- [GOAL]: Copy out the records below, swapping "computer-use agent" for "desktop assistant" wherever it appears and keeping everything else the same.

- [MATERIAL TO PROCESS]:

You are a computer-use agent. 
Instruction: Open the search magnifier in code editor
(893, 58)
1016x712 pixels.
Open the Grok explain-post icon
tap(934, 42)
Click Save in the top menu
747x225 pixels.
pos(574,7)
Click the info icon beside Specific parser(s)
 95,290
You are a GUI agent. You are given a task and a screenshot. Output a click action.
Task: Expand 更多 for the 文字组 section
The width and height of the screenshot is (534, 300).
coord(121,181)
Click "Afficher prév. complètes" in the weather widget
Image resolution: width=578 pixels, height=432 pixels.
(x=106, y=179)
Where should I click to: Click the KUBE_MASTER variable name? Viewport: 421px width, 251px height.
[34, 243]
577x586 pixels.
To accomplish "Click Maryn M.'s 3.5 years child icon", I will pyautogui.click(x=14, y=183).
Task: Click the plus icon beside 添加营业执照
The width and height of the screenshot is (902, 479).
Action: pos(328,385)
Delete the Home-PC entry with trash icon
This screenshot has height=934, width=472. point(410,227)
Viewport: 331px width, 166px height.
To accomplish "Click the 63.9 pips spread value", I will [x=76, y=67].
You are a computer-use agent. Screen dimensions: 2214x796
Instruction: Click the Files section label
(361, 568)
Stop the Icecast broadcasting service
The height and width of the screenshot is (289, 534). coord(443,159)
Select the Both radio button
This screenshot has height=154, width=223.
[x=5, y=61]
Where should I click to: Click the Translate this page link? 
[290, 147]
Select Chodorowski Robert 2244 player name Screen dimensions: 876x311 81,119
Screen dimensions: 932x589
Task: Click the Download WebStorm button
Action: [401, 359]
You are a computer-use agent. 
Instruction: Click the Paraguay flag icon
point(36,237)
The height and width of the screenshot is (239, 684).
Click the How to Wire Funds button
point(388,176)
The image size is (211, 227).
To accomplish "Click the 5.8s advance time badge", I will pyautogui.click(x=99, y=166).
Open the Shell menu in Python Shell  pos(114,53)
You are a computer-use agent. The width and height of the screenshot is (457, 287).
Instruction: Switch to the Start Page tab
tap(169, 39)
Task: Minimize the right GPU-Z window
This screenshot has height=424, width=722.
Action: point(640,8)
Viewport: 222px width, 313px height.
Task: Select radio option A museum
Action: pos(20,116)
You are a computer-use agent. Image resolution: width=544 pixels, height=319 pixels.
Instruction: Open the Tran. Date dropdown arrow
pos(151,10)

- [ANSWER]:
You are a desktop assistant. 
Instruction: Open the search magnifier in code editor
(893, 58)
1016x712 pixels.
Open the Grok explain-post icon
tap(934, 42)
Click Save in the top menu
747x225 pixels.
pos(574,7)
Click the info icon beside Specific parser(s)
 95,290
You are a GUI agent. You are given a task and a screenshot. Output a click action.
Task: Expand 更多 for the 文字组 section
The width and height of the screenshot is (534, 300).
coord(121,181)
Click "Afficher prév. complètes" in the weather widget
Image resolution: width=578 pixels, height=432 pixels.
(x=106, y=179)
Where should I click to: Click the KUBE_MASTER variable name? Viewport: 421px width, 251px height.
[34, 243]
577x586 pixels.
To accomplish "Click Maryn M.'s 3.5 years child icon", I will pyautogui.click(x=14, y=183).
Task: Click the plus icon beside 添加营业执照
The width and height of the screenshot is (902, 479).
Action: pos(328,385)
Delete the Home-PC entry with trash icon
This screenshot has height=934, width=472. point(410,227)
Viewport: 331px width, 166px height.
To accomplish "Click the 63.9 pips spread value", I will [x=76, y=67].
You are a desktop assistant. Screen dimensions: 2214x796
Instruction: Click the Files section label
(361, 568)
Stop the Icecast broadcasting service
The height and width of the screenshot is (289, 534). coord(443,159)
Select the Both radio button
This screenshot has height=154, width=223.
[x=5, y=61]
Where should I click to: Click the Translate this page link? 
[290, 147]
Select Chodorowski Robert 2244 player name Screen dimensions: 876x311 81,119
Screen dimensions: 932x589
Task: Click the Download WebStorm button
Action: [401, 359]
You are a desktop assistant. 
Instruction: Click the Paraguay flag icon
point(36,237)
The height and width of the screenshot is (239, 684).
Click the How to Wire Funds button
point(388,176)
The image size is (211, 227).
To accomplish "Click the 5.8s advance time badge", I will pyautogui.click(x=99, y=166).
Open the Shell menu in Python Shell  pos(114,53)
You are a desktop assistant. The width and height of the screenshot is (457, 287).
Instruction: Switch to the Start Page tab
tap(169, 39)
Task: Minimize the right GPU-Z window
This screenshot has height=424, width=722.
Action: point(640,8)
Viewport: 222px width, 313px height.
Task: Select radio option A museum
Action: pos(20,116)
You are a desktop assistant. Image resolution: width=544 pixels, height=319 pixels.
Instruction: Open the Tran. Date dropdown arrow
pos(151,10)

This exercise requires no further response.